Mields offers a sympathetic interpretation, one that indulges vibrato. She can sing both with and without; I’m guessing the later date of this work compared to a lot of what she sings and it’s Italian language offered an invitation to vibrate.
Guido’s programmatic work depicting winter is guided by poetry which is included in the booklet. As a composer, I don’t know a lot about him, but his dates make him contemporaneous with Vivaldi. Each of the seven movements are quick. The piece is string-based until Oberlinger appears in the third movement, which helps with the album’s theme of “pastorale.”
Performance of the Vivaldi “piccolo” concerto is joined by the Piffari ensemble, lending a far more pastoral flavor to the concerto. Oberlinger appears here with Bremer Barockorchester performing the same piece. As with her other contributions on this recording, her playing is rife with ornaments and surprises, presenting a technically-polished portrait.
This includes her presence in the organ concerto by Handel.

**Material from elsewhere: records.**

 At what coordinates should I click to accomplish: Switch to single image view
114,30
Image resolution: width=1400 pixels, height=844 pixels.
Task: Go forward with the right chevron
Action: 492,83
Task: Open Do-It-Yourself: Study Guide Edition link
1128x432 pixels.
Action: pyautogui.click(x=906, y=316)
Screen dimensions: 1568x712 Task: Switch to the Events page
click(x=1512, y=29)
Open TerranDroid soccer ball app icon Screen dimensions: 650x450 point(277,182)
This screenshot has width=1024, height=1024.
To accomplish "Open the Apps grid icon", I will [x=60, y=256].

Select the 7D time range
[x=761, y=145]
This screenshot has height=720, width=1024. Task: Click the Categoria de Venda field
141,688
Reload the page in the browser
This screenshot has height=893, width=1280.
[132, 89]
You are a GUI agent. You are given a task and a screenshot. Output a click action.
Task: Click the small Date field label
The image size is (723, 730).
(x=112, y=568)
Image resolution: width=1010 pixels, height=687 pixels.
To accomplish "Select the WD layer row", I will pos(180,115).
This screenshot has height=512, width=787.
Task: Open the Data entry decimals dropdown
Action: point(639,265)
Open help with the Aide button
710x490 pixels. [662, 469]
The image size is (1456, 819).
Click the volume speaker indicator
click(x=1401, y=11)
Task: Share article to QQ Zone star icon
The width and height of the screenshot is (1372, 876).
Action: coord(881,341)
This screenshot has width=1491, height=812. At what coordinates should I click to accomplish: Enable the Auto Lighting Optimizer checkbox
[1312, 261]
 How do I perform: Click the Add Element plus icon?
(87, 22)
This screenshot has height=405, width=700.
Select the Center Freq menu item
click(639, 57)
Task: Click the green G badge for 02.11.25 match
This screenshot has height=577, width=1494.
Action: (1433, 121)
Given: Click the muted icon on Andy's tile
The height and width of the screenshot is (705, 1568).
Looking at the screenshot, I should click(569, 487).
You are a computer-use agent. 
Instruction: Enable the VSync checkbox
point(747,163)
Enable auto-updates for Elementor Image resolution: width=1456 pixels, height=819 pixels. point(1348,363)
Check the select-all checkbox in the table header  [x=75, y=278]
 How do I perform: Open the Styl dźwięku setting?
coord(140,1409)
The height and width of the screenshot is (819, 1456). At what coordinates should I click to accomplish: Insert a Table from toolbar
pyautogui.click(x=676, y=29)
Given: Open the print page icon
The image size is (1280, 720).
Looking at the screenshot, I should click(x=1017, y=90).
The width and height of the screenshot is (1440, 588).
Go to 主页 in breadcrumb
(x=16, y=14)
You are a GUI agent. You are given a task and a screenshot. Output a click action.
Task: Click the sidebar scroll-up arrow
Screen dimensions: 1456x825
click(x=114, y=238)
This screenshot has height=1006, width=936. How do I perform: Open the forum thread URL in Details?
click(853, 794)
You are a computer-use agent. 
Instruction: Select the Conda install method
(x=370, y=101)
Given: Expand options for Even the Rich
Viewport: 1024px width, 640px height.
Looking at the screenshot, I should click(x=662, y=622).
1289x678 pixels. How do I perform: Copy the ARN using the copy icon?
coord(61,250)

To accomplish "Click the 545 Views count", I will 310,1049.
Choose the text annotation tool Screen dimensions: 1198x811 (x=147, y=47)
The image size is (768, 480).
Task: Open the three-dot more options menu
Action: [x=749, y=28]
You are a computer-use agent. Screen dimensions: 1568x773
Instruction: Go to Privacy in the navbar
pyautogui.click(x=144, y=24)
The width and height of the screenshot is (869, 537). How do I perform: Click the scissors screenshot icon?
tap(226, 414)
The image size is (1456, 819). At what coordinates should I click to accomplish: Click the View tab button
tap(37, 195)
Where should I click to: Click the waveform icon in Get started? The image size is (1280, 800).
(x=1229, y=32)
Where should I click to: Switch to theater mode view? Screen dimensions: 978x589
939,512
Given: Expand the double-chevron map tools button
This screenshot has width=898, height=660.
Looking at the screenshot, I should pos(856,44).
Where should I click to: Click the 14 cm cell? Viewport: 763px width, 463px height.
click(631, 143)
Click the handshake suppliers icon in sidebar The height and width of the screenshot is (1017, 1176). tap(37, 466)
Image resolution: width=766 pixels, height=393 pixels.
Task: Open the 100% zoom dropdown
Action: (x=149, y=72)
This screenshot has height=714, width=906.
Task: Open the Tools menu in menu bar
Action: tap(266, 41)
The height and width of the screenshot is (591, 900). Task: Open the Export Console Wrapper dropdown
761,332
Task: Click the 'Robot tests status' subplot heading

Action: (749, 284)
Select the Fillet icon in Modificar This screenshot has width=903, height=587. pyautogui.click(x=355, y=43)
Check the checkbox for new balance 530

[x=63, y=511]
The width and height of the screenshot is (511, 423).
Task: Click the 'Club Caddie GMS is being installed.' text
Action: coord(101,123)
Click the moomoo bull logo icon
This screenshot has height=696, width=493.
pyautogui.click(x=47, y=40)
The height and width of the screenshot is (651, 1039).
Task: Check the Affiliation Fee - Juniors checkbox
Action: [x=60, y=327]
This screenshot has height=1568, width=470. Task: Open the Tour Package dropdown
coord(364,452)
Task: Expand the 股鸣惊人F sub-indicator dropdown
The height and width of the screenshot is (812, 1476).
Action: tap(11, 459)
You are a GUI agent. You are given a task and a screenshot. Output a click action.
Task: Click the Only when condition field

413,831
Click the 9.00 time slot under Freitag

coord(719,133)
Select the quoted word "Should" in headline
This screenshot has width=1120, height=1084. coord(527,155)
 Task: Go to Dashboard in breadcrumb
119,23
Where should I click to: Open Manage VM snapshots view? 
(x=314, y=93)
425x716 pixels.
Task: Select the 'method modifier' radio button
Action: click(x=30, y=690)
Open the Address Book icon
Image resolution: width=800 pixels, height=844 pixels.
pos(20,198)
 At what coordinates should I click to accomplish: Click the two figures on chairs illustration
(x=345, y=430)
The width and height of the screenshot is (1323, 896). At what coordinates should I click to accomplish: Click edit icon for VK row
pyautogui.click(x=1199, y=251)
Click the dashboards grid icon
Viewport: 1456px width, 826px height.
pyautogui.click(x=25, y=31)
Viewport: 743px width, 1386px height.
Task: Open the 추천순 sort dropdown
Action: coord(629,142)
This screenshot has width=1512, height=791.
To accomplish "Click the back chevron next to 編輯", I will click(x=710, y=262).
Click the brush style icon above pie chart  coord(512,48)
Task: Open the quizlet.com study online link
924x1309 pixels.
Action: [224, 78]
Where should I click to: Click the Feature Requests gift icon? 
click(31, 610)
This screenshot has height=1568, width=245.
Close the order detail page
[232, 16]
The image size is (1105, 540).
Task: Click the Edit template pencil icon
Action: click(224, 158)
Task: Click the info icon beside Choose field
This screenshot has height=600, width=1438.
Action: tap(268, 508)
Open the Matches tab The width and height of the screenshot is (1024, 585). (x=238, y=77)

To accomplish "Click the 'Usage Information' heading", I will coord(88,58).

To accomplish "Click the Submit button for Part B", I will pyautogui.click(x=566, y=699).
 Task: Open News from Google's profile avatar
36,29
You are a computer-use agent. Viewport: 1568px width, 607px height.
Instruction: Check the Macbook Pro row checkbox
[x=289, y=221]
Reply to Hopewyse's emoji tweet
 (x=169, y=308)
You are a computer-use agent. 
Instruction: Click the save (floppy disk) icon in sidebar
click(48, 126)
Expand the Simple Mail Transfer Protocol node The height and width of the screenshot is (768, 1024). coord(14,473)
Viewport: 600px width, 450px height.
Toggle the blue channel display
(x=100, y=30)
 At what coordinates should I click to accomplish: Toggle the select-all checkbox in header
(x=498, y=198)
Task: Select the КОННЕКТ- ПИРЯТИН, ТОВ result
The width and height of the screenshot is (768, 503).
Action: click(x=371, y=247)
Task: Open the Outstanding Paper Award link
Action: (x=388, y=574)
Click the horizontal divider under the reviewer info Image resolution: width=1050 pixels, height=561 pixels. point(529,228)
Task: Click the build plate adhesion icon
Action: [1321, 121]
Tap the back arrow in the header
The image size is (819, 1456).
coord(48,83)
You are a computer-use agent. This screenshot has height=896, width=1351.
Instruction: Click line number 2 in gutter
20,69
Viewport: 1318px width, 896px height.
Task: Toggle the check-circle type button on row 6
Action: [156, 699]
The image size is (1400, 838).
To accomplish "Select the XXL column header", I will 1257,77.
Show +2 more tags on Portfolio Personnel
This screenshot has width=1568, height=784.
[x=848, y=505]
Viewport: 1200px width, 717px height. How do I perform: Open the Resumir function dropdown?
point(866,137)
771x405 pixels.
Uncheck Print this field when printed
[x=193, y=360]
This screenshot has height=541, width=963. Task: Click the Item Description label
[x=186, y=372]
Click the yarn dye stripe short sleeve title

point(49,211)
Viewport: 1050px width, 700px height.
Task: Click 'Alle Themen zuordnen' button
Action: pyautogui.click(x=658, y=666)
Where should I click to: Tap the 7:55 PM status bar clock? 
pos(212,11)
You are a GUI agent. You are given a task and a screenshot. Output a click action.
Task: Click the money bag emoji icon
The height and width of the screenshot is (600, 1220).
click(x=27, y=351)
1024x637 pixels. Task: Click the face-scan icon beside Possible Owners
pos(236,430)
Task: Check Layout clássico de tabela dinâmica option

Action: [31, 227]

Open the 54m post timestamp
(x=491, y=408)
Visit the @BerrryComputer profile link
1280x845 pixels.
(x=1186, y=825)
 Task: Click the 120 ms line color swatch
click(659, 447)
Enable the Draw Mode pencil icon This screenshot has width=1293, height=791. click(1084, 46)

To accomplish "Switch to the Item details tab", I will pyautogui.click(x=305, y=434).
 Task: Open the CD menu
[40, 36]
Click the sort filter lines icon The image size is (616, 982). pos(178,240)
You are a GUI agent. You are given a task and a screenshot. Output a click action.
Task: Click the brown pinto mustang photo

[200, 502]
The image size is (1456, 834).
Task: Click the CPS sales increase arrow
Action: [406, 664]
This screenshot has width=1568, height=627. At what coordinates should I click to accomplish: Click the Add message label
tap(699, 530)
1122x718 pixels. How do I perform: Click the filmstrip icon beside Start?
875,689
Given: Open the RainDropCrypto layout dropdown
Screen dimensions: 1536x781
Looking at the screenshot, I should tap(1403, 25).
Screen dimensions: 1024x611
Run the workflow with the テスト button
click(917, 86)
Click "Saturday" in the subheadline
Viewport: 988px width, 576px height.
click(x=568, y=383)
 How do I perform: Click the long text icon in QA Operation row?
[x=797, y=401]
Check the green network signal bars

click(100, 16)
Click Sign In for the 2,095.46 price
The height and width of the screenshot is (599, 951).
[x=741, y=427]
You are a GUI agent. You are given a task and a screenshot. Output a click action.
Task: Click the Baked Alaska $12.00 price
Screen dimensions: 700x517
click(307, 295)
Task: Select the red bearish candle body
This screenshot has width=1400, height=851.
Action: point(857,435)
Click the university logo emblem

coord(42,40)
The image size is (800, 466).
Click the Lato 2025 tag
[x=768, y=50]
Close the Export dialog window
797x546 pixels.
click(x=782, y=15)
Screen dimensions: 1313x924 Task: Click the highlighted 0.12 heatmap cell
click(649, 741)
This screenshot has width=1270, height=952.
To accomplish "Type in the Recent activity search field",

The organ is present in the final movement, which is a surprise, all before Oberlinger appears with a sopranino instrument.
Corelli’s famous Christmas Concerto is augmented not only by recorder, but by the renaissance winds. It’s a colorful addition that some listeners may well like for its color and surprise.
The Pez piece is a well-wrought, fast-paced ostinato, lasting nearly six minutes. I’m not sure all groups would take it this fast, but I appreciate the technical abilities inherent in her ensemble to play it this way, which comes across as a refreshing end to the recital.
The provided booklet via Qobuz does not offer English translations. The album succeeds in marrying familiar works (Corelli, Vivaldi, and Handel) with the less familiar (Scarlatti, Guido, Pez), within a unified winter-Christmas theme. These aren’t “Christmas” pieces, in the tradition of the big choral works, but instead speak to the season and are peppered, as such with extra color, a bonus if you already have the concertos within your collection.
Notes
The readings by Matthias Brandt are lost on me, with no translations provided. There’s a 5-track shorter version, also available at high resolution (33 tracks total), without these spoken tracks. Within this booklet, English translations are provided. My advice for English speakers is to seek out the shorter production, which features all the pieces described above.